Pep Guardiola no entiende su día a día desde lo banal e insignificante. Necesita un cóctel de pasión, entrega y compromiso. Sabe que así se construyen los éxitos, sobre todo, los que satisfacen a un paladar refinado. Es un catalizador que estimula el crecimiento de sus jugadores y que extrae de la simpleza de una esfera un discurso intrincado. Lo suyo es puramente vocación. Juzgado desde filias y fobias, seguramente esa sea la única realidad que nadie puede negar y que todos pueden admitir.
El extenso currículum vitae del técnico de Santpedor es una cronología de conquistas. 35 títulos. Su perfil se define entre el perfeccionismo y la minuciosidad de alguien que ha escarbado en los entresijos del fútbol para extraer sus propias fórmulas y variantes. Una hoja de servicios rellenada de conocimientos, habilidades y competencias que hablan del portero con juego de pies, el falso 9, el tercer hombre, los laterales invertidos, la posesión, la presión organizada, la salida de balón, el juego combinativo o el intercambio de posiciones que disfraza su juego como algo indetectable, entre otros. Guardiola pasa los veranos untado en crema solar, indagando en las nuevas posibilidades y las modificaciones tácticas que configuran un libreto genuino. Sabe que el sol quema y siempre se protege.

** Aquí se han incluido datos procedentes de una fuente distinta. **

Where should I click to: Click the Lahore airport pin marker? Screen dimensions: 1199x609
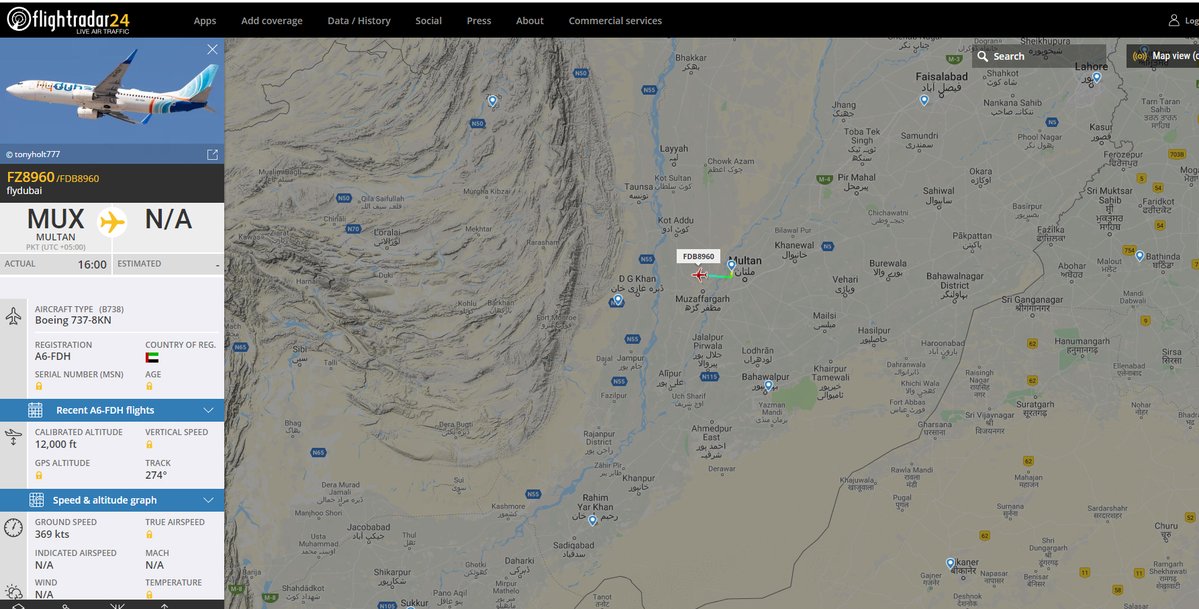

Tras vivir capítulos que fueron escritos con los guiones más descabellados y sufrir frente al Inter, el balompié ha decidido devolverle esta vez un poco de lo que tanto le ha dado. Un bumerán, la retroalimentación. La Champions de Guardiola es justicia poética. Un veredicto honesto, una compensación. Y para Pep, sobre todo, es volver a iniciar una secuencia infinita donde el pase es el intérprete. El fin es el comienzo de algo nuevo, el fútbol y las mentes extraordinarias nunca se detienen.